Entscheidungen finden

Vermutungen als Tatsachen dargestellt

Boulevardzeitung bezeichnet Angeklagten als „linken Chaoten“

Eine Boulevardzeitung berichtet unter der Überschrift „Linker Chaot greift Polizisten bei Abschiebung an“ über ein Gerichtsverfahren gegen den Abschiebe-Gegner Jan. S. Der Autor beschreibt den vermeintlichen Tathergang. Eine Leserin der Zeitung sieht im Begriff „linker Chaot“ einen Kodexverstoß. Sie kritisiert auch Passagen im Text. Dort heißt es, es habe Handgreiflichkeiten gegeben, Polizisten seien getreten und geschlagen, neun Beamte seien verletzt worden. Einer der Hauptakteure sei Jan S., linker Aktivist und Dauergast bei Demos, gewesen. Diese Ereignisse – so die Beschwerdeführerin – hätten so nicht stattgefunden. Das habe der Richter in seinem Urteil festgestellt. Die Staatsanwaltschaft habe Jan S. weder einen tätlichen Angriff noch Körperverletzung oder versuchte Körperverletzung nachweisen können. Jan S. sei auch nicht deshalb verurteilt worden, sondern wegen Widerstands gegen Vollstreckungsbeamte. Der Sinn der Gerichtsverhandlung und deren Ergebnis würden entstellt. Die Zeitung unterstelle auch, dass die erwähnten Taten begangen worden seien.
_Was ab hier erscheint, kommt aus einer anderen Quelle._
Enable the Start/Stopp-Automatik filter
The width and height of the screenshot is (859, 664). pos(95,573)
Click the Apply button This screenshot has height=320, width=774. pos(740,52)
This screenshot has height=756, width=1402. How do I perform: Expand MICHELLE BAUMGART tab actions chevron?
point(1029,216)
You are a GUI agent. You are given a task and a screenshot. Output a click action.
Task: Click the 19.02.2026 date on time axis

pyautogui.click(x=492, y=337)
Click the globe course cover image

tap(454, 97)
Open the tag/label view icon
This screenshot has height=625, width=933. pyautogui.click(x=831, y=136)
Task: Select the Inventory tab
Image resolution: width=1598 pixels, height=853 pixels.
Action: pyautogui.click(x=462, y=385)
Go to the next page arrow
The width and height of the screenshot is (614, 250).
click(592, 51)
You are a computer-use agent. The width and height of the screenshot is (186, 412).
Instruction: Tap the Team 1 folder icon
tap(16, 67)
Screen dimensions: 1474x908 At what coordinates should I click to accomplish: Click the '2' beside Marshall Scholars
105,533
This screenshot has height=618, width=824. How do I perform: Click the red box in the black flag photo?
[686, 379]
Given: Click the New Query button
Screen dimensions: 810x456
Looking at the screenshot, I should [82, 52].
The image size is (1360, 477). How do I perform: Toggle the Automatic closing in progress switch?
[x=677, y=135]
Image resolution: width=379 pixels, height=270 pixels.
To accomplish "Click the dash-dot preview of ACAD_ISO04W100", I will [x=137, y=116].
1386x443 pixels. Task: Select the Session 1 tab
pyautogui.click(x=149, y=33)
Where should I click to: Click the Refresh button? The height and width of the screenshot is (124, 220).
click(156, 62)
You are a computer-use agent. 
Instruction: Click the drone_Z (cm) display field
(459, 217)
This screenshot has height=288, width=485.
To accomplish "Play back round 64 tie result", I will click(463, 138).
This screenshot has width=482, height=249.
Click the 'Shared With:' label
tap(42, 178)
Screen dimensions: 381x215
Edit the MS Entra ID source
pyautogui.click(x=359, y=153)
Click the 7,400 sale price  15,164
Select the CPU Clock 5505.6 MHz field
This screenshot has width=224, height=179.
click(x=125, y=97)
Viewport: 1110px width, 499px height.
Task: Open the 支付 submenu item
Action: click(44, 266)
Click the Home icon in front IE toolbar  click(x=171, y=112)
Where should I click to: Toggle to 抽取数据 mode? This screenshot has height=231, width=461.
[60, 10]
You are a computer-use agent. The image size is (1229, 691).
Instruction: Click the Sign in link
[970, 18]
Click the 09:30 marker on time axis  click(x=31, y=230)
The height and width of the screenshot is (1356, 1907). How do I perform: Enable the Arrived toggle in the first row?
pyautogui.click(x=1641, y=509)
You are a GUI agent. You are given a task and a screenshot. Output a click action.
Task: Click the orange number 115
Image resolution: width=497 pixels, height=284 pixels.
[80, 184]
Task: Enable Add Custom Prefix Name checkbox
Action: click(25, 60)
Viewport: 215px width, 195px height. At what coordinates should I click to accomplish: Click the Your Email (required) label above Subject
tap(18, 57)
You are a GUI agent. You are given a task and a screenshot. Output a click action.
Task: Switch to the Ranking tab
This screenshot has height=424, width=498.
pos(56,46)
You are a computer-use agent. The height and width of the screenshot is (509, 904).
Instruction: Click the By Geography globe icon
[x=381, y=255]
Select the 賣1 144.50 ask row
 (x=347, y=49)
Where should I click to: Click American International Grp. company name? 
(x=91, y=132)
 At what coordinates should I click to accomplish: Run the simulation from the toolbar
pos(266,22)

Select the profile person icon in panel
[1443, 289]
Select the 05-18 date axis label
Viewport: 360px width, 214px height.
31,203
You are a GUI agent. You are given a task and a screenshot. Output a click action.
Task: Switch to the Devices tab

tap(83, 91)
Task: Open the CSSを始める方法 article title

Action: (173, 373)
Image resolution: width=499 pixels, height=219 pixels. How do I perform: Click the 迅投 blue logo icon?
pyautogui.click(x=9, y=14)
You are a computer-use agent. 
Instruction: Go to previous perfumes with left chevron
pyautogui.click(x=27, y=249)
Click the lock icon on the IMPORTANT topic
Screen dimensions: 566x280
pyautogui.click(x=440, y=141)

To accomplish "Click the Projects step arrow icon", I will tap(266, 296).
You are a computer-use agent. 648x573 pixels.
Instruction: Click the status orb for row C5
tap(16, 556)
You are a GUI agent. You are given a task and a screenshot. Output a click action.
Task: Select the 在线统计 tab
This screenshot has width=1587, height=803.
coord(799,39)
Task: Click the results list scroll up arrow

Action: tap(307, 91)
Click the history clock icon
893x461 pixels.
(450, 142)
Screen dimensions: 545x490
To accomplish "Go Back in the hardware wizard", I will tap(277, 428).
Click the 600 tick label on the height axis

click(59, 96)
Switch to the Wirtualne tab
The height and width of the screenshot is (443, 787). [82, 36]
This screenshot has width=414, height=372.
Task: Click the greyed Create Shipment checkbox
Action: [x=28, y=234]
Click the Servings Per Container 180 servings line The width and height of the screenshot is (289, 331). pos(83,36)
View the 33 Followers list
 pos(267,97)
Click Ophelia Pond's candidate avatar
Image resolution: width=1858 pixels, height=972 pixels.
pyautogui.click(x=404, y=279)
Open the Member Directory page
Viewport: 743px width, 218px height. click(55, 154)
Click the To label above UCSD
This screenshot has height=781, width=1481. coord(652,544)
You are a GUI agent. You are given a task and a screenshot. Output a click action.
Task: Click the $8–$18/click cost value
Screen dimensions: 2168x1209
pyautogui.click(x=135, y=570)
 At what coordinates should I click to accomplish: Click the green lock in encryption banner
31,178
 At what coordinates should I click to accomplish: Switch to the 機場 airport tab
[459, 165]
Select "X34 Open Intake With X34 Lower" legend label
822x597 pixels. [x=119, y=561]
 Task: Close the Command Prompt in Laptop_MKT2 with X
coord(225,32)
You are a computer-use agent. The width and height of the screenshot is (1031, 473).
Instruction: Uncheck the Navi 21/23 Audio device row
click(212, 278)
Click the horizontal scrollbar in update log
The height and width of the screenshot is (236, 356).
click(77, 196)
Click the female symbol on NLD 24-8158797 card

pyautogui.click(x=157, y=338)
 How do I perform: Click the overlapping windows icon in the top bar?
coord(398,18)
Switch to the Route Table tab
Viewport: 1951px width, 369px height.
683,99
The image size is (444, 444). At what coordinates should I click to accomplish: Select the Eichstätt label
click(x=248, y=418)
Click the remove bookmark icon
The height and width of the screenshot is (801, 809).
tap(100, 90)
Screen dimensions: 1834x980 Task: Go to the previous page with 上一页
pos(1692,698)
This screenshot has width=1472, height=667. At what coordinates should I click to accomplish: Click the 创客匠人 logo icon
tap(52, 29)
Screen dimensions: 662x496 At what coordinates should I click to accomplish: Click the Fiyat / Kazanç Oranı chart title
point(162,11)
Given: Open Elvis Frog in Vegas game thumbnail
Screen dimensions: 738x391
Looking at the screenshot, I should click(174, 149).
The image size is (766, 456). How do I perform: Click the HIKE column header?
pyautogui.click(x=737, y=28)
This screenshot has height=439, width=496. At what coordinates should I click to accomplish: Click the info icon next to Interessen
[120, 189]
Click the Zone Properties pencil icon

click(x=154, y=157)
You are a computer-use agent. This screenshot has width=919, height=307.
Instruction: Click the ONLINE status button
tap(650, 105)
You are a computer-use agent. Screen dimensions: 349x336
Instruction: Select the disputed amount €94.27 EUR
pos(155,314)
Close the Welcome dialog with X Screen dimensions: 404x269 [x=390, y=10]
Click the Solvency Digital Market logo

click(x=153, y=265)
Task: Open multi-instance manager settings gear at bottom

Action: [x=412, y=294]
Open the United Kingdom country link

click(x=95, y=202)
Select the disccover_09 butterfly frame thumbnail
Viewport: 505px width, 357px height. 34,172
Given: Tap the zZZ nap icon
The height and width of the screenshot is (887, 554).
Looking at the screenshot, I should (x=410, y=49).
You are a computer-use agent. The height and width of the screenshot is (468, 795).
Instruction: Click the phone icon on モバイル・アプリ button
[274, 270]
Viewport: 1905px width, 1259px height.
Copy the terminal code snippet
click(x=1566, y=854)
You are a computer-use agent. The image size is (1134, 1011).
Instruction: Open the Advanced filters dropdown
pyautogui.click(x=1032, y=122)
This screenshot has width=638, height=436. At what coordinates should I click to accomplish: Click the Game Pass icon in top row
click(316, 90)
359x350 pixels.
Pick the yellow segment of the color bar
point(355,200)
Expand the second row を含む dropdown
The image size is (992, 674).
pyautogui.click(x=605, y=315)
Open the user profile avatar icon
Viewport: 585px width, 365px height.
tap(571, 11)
Damit sei der Tatbestand der Vorverurteilung erfüllt. Die Schilderungen der einzelnen Vergehen basieren auf unbestätigten Vermutungen eines Polizeibeamten, so dass in diesen Fällen die journalistische Sorgfaltspflicht verletzt worden sei. Der Chefredakteur versteht die Aufregung der Beschwerdeführerin nicht. Sie behaupte, dass die geschilderten Taten nicht stattgefunden hätten. Im Gegensatz dazu stelle er fest, dass die Berichterstattung korrekt gewesen sei. Dies folge schon schlicht daraus, dass wegen der Eskalation gegen mehrere Demonstranten wegen Körperverletzung ermittelt worden sei. Auch andere Medien hätten in diesem Sinne berichtet. Dass sich Jan S. tatsächlich wegen Körperverletzung strafbar gemacht hatte, werde von der Zeitung nicht behauptet. Es würden lediglich der Vorwurf der Staatsanwaltschaft gegen Jan S. sowie der Ausgang des Verfahrens geschildert. Jan S. sei auch mitnichten „unschuldig“. Immerhin sei er zu einer Geldstrafe von 2.700 Euro wegen tätlichen Angriffs auf Vollstreckungsbeamte verurteilt worden. Dass Jan S. durch die wahrheitsgetreue Berichterstattung herabgewürdigt werde, sei abwegig.